[Opening Dataset records section]
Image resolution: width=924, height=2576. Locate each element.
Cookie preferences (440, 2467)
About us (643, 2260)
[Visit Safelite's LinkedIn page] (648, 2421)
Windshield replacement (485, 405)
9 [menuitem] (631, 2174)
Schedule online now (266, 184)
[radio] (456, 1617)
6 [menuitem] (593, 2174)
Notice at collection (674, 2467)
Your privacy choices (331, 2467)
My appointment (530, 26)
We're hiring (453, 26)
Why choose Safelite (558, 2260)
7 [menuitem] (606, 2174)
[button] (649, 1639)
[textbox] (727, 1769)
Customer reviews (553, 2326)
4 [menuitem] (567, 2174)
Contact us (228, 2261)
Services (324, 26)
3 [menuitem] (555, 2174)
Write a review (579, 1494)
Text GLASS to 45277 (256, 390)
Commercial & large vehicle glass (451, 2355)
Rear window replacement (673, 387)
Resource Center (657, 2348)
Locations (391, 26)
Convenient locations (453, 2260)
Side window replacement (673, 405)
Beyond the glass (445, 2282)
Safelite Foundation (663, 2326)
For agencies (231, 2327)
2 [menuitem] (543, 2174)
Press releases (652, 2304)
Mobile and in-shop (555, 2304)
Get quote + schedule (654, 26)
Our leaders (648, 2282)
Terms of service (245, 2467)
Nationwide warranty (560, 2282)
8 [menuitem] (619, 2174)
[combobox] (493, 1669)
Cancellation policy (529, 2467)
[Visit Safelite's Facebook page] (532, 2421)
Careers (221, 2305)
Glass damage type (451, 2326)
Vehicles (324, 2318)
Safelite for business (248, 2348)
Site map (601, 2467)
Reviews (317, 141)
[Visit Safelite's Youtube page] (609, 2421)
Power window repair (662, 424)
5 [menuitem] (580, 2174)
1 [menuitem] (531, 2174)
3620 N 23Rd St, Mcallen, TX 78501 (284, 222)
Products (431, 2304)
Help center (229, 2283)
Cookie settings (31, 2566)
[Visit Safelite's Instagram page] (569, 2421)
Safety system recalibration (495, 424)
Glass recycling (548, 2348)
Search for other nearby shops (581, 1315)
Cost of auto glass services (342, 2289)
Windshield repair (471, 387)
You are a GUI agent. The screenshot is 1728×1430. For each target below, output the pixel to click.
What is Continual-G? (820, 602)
[Closing Dataset records section]
Copy out every line from the material above in which the word "Safelite" appears.

[Visit Safelite's LinkedIn page] (648, 2421)
Why choose Safelite (558, 2260)
Safelite Foundation (663, 2326)
[Visit Safelite's Facebook page] (532, 2421)
Safelite for business (248, 2348)
[Visit Safelite's Youtube page] (609, 2421)
[Visit Safelite's Instagram page] (569, 2421)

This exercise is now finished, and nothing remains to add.